§ **Consigne A**
Selon le texte à lire sur la crise de l'Empire byzantin, en quelle année Jérusalem tomba-t-elle aux mains des Perses ?
§ **Consigne B**
Expliquez en une à trois phrases, d'après le texte à lire sur la crise de l'Empire byzantin, pourquoi les empereurs déclenchèrent la querelle iconoclaste.

§ **Texte à lire**

######

Dès avant la mort de Justinien, en 565, les signes d’une crise apparurent. En 541, la peste réapparut et causa des ravages terribles, faisant périr sans doute la moitié de la population de Constantinople qui comptait alors peut-être un demi-million d’habitants. La cité, qui avait constitué la cellule de base des États antiques, déjà affaiblie par l’effacement des élites municipales, ne survécut pas à la catastrophe démographique, d’autant plus que survint une nouvelle vague d’invasions. Les Lombards compromirent le maintien des Byzantins, qui se réorganisèrent dans l’exarchat de Ravenne, qui incluait Rome. En 751, Ravenne succomba finalement, ne laissant plus aux Byzantins que la riche Sicile et quelques terres d’Italie du Sud. En Europe, les Slaves, encadrés par des ethnies militarisées de race turque, Avars, puis Bulgares, submergèrent les Balkans, n’abandonnant à l’Empire que la Thrace et la côte égéenne, et Thessalonique faillit être prise.
Plus grave, en Orient, les Perses attaquèrent avec succès les provinces les plus riches de l’Empire, la Syrie, la Palestine et l’Égypte. La chute de Jérusalem, en 614, qui s’accompagna d’un massacre de la population et de la capture de la Croix, fut très douloureusement ressentie. Sans doute l’empereur Héraclius (610-641), au prix de grands sacrifices financiers – on fondit les trésors d’Église –, réussit à reconstituer une armée et à battre les Perses. Son triomphe fut de courte durée car, dans la péninsule arabique, Mahomet, prêchant une nouvelle religion, avait tiré profit de la lutte entre Byzantins et Perses pour unifier les Arabes autour de sa personne. Après sa mort, en 632, aucun des deux Empires, épuisés par leur lutte d’un quart de siècle, ne put résister aux nouveaux envahisseurs. En 636, la victoire du Yarmouk ouvrit aux Arabes la route de la Syrie et ils s’emparèrent de Damas, de Jérusalem et enfin d’Alexandrie.
Constantinople fut assiégée à plusieurs reprises, en 626 par les Avars, en 674-678 et en 717-718 par les Arabes. Elle fut sauvée par ses murailles et, aux yeux des habitants, par sa protectrice attitrée, la Vierge, dont l’image fut promenée sur les remparts. Le prestige des empereurs, incapables de défendre leurs sujets, s’effondra, engendrant des usurpations qui affaiblirent encore le pouvoir impérial. Cependant le choc psychologique fut terrible car il était incompréhensible que l’Empire chrétien fût ainsi vaincu et menacé de disparaître. Les empereurs cherchèrent les raisons de la colère divine et crurent la trouver, sous le règne des Isauriens, dans le développement excessif du culte des images, déclenchant ainsi, pour un siècle, ce qu’on a appelé la querelle iconoclaste.

######

§ **Données affichées**
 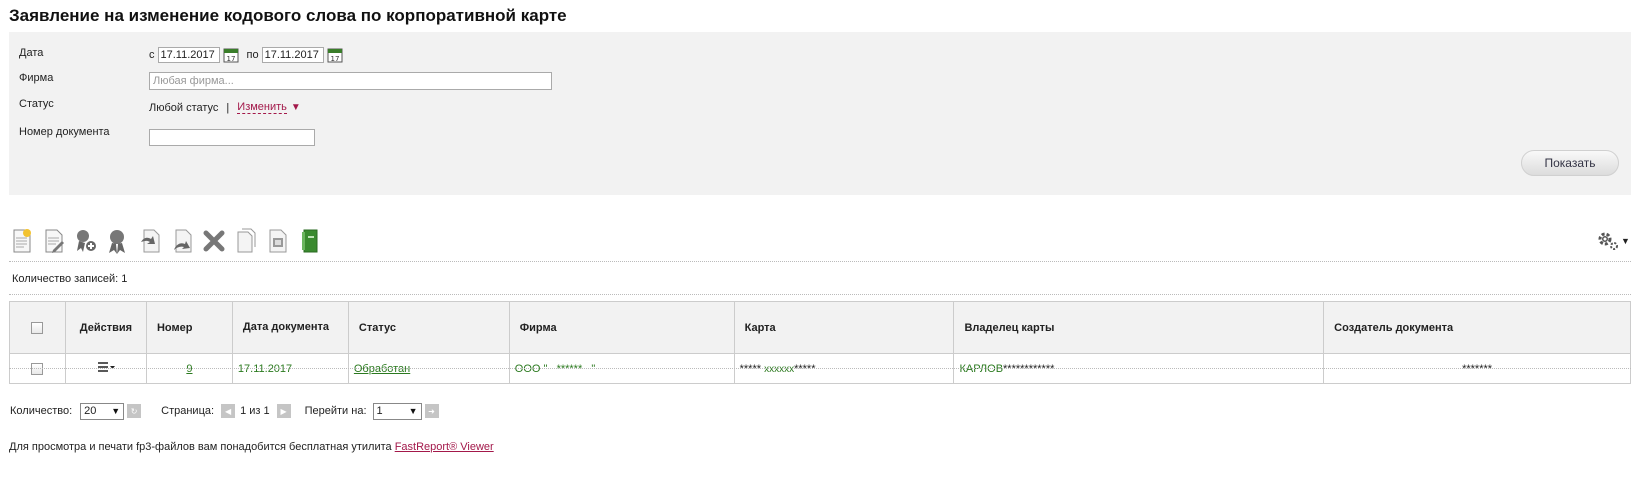 I want to click on gear-icon, so click(x=1608, y=241).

######

§ **Corrigé A**
En 614.

§ **Corrigé B**
Les défaites provoquèrent un choc psychologique terrible, car il paraissait incompréhensible que l'Empire chrétien fût vaincu et menacé de disparaître. Les empereurs cherchèrent alors les raisons de la colère divine. Sous le règne des Isauriens, ils crurent la trouver dans le développement excessif du culte des images.